Parent Critics

by John Hoffman

A few months ago, a book called the The Collapse of Parenting got a lot of press. Maclean’s magazine did a feature story on this book that included this tagline:

“It’s time for parents to grow up. If anyone can be called the boss in modern, anti-hierarchical parenthood, it’s the children.”

Nice….Not.

I can’t stand media parent-bashing, but it’s nothing new.

I can’t tell you how many times I have seen these sort of dire declarations that parenting is broken and that today’s children are a mess. Actually, handwringing about the state of “kids these days” goes back at least as far as ancient Greece. Here’s how Socrates put it in 400 BC or thereabouts: “Children are now tyrants… They contradict their parents… and tyrannize their teachers.”

Sound familiar? Media condemnation of today’s parents happens every generation – numerous times. Someone from the older generation sees something in a child’s behaviour they don’t like. Or they see an example of bad parenting. Then they think they are going to save the world (or sell books, newspapers or magazines) by telling us everything that’s wrong with the current generation of parents. The media loves this crap. And, apparently, so do a lot of readers. Check out the web comments on the Maclean’s Collapse of Parenting article. They are mostly of the “Yeah, ain’t it awful” variety. Many are likely from people whose child-rearing is basically done. And for some reason they feel the need to portray themselves as better parents than the current generation (i.e., their own children).

What amuses me is that none of these folks seem to see the inherent irony in the situation. Logically, if your child’s generation is inadequate in the parenting department, then it must be your fault.

You see how silly this can get.

I’d much rather see the older generation supporting and helping today’s parents. That’s their job. Of course, many do. I see all kinds of grandparents being very supportive of their offspring’s parenting.
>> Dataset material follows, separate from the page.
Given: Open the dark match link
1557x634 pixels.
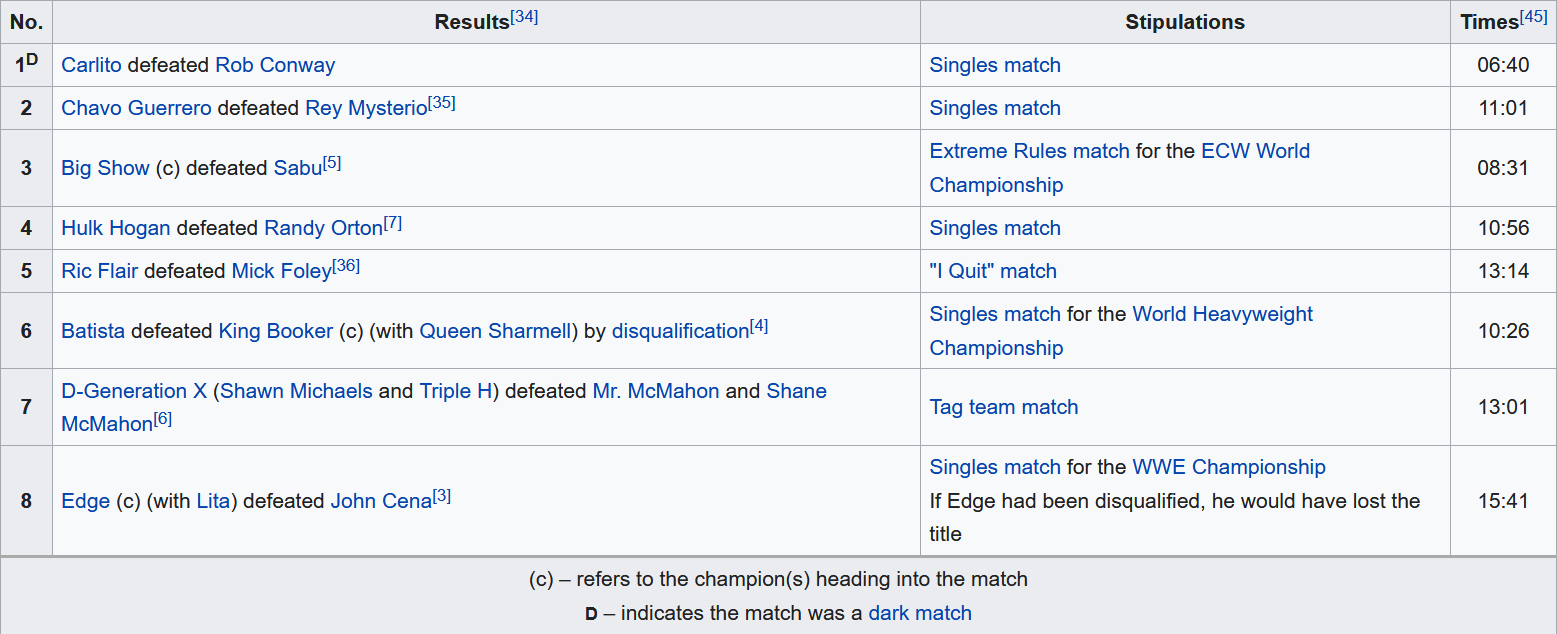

But those people don’t write books, do they?

I think a lot of this parent-bashing has to do with the very mundane difficulty people have with societal change. People get attached to the way things were done at an earlier point in their lives. And the new ways (and different approaches to child-rearing) can seem hard to understand, even threatening. I understand that. I feel that way myself at times. But I’ve yet to see an example of people going back to the “good old days” of parenting – at least not on a large scale.

I’m also pretty sure that, no matter what generation you’re talking about, things were never so uniformly great in the “good old days” as people like to think.
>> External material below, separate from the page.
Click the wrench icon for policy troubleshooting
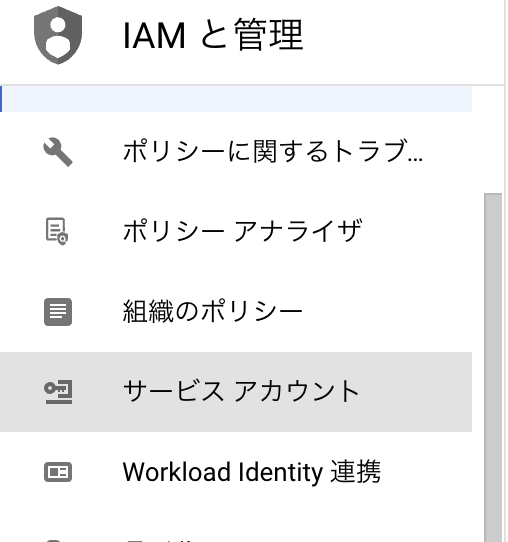The height and width of the screenshot is (542, 508). 58,152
When I was a kid there were lots of good things about family life and parenting. But there was lots of not-so-good stuff too. Adults had too much power over children. That authoritarian approach to child management caused a lot of harm. Kids were mistreated in schools, sometimes in homes, sometimes in treatment settings. As western society developed a more enlightened view of human rights, new generations of dads and moms started to rebel (rightly) against authoritarian parenting. Sure, at times they struggled to find the balance between recognizing their kids’ rights (and dignity) and the need they still felt to correct and control their kids’ behaviour at times. But it’s a good struggle.

I certainly don’t think parenting is perfect now. Sure, at times I see parents asking their kids to do things when I think they should be saying, “This is what we need to do right now. Let’s go.”

But I also see lots that I like. I see all kinds of awesome kids and young people: smart, confident and often very skilled, and in my experience, mostly nicer to each other than the kids in my neighbourhood were. What’s more, lots of them have pretty good relationships with their parents. Bad relationships between young adults and their parents were pretty common in my day.

At the same time I’m also convinced that today’s families face some challenges that weren’t there in the past: increased stress in kids, increased stress in parents, busier lives, more complicated family relationships resulting from divorce and separation and less connection to extended family and neighbours.

So let’s cut today’s parents some slack and help them out rather than being holier than thou critics.

But you know what? The trashing will continue. So do yourself a favour. Don’t read those parent-negative books and articles. Just focus on what your family needs, take care of yourself and try to enjoy your kids. And try to surround yourself with supportive, helpful people rather than critics. That will do more to help you parent well than listening to people who can only bother to tell you all the things you’re supposedly doing wrong.